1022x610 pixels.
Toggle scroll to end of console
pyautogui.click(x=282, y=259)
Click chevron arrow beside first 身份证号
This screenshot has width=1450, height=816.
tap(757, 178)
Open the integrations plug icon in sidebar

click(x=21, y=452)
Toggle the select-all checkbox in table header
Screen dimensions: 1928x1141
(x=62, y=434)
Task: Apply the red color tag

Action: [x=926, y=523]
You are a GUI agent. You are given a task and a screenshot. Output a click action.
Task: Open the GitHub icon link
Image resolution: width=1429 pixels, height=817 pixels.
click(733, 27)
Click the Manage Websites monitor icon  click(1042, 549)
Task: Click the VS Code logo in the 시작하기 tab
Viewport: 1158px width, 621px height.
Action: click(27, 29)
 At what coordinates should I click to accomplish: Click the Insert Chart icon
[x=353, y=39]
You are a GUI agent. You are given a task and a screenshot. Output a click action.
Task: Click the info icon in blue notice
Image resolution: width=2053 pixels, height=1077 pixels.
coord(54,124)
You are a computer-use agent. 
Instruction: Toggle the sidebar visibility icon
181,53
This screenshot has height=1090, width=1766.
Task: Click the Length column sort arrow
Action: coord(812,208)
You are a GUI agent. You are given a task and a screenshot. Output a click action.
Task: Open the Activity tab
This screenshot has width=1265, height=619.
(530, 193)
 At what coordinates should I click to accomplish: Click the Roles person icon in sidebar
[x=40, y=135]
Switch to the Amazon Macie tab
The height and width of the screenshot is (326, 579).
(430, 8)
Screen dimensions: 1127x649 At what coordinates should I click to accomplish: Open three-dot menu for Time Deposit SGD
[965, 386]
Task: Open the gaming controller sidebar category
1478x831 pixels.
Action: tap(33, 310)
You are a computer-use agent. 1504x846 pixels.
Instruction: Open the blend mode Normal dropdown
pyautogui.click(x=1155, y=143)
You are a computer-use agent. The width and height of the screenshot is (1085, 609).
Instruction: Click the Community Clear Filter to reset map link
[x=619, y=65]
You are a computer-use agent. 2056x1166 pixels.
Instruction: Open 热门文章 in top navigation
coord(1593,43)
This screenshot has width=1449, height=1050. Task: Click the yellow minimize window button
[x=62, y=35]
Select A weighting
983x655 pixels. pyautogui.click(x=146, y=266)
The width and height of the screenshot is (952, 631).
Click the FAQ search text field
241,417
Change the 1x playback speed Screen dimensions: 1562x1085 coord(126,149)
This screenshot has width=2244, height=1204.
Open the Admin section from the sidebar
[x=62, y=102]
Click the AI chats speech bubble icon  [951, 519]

········

▸ **What is needed**
For this task, copy exactly the line with "This screenshot has width=1265, height=619." and the lines that come after it, stopping at the end of the material above.

▸ **The completed task**
This screenshot has width=1265, height=619.
(530, 193)
 At what coordinates should I click to accomplish: Click the Roles person icon in sidebar
[x=40, y=135]
Switch to the Amazon Macie tab
The height and width of the screenshot is (326, 579).
(430, 8)
Screen dimensions: 1127x649 At what coordinates should I click to accomplish: Open three-dot menu for Time Deposit SGD
[965, 386]
Task: Open the gaming controller sidebar category
1478x831 pixels.
Action: tap(33, 310)
You are a computer-use agent. 1504x846 pixels.
Instruction: Open the blend mode Normal dropdown
pyautogui.click(x=1155, y=143)
You are a computer-use agent. The width and height of the screenshot is (1085, 609).
Instruction: Click the Community Clear Filter to reset map link
[x=619, y=65]
You are a computer-use agent. 2056x1166 pixels.
Instruction: Open 热门文章 in top navigation
coord(1593,43)
This screenshot has width=1449, height=1050. Task: Click the yellow minimize window button
[x=62, y=35]
Select A weighting
983x655 pixels. pyautogui.click(x=146, y=266)
The width and height of the screenshot is (952, 631).
Click the FAQ search text field
241,417
Change the 1x playback speed Screen dimensions: 1562x1085 coord(126,149)
This screenshot has width=2244, height=1204.
Open the Admin section from the sidebar
[x=62, y=102]
Click the AI chats speech bubble icon  [951, 519]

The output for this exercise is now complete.